HIPOTENUSAS
O projeto artístico de António Bolota redesenha o espaço do Project
Room do BAG, propondo-o como um lugar especulativo de ação, de
questionamento e de potência. O peso, o volume, a densidade, a posição e a
dimensão das obras do artista enfrentam a estrutura que as acolhe, operando
nela por desafio. “O desenho é a abertura da forma” 1 , no sentido referido por
Jean-Luc Nancy, implicando a origem, o envio, o ímpeto ou o levantamento,
mas também o seu não-fechamento ou uma não totalização. Preenchem,
ocupam e dominam estas salas pesadas e volumosas linhas de madeira que
se erguem diagonais, além da nossa altura, afirmando-se pela
monumentalidade e pela potência do gesto inacabado deste desenho no
espaço, que é também ‘contra’ o espaço. Como hipotenusas, estas obras
atuam, opondo-se ao ângulo reto (no triângulo retângulo). É com recurso à
geometria que António Bolota vê e toca o espaço, tornando-o lugar pelo
combate da ortogonalidade. O lugar resulta da elevação e da soma das
oponentes e, neste sentido, é como lado oposto que se configura desenho,
encontro e construção geométrica triangular de vida, de arte e de fazer: de
seguir vivendo...
1 Cf. Nancy, Jean-Luc (2022). O Prazer no Desenho. Lisboa: Fund. Carmona e Costa -
Documenta.
O espaço – sustentar e contradizer
Estruturas que, simultaneamente, sustentam e contradizem o espaço.
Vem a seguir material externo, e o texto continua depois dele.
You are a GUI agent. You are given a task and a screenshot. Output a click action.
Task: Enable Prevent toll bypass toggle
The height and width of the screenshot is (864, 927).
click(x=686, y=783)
As hipotenusas, de António Bolota, configuram-se em linhas pesadas e densas de madeira, combatendo a ortogonalidade, trazendo um novo discurso à austeridade do espaço que as acolhe. Inevitavelmente, estas obras tornar-se-iam também elas sinónimo dessa austeridade. A normalidade, independentemente da sua composição: o habitual, o dia-a-dia, o que vemos sempre, torna-se, mais tarde ou mais cedo, em contenção.
Homogeneidade e semântica
Referido no texto da folha de sala por Rita Gaspar Vieira, esta exposição não é apenas um exercício matemático e geométrico, é também uma lição sobre os tempos que vivemos. Perante uma sociedade amplamente normatizadora, a oposição à norma é uma ação geradora de novas dinâmicas, novos movimentos. Explorando, ainda, semanticamente: as colocações destes elementos de madeira dão origem a dois novos ângulos, na relação com cada um dos ângulos retos impostos pelo espaço – ângulo, palavra que, para além da acessão no campo da geometria, significa também “maneira de pensar, de compreender, de abordar ou de observar. = Perspetiva, Ponto de vista[1]”. Deste modo, este projeto artístico é também um convite à deslocação e ao questionamento a partir de um novo lugar, numa fuga à padronização.
(Re)desenho
A instalação deste projeto, inevitavelmente associável ao campo expandido do desenho, convoca um despertar e um regresso à origem dessa prática artística, como aliás é referido por Rita Gaspar Vieira: o gesto visível que redesenha o espaço é gerador de pensamentos paralelos que o acompanham, o habitam e o superam. Gesto formalmente simples à partida, complexificado pela monumentalidade das peças. Estas novas geometrias apreendem partes do espaço que trazem novas dimensões ao mesmo, alterando a compreensão que dele temos. Cada hipotenusa cria uma circunscrição, uma nova dimensão, numa ação de transformação do local, como se cada elemento revelasse um novo método de pensamento de oposição à retidão da sala – ideia que se pode apoiar nas ligeiras diferenças formais entre elas.
Hipotenusas, como nós
Entre a sustentação e a ligação, entre a opacidade e dimensão antropomórfica destas estruturas, o corpo do espectador, enquanto potencializador de ação, é colocado no âmago da proposta. Um lembrete de que somos nós as hipotenusas do mundo, nessa possibilidade de confrontar e ligar, de contrariar a retidão dos pensamentos que preenchem os dias. No limite, de preencher vazios aprioristicamente inusitados.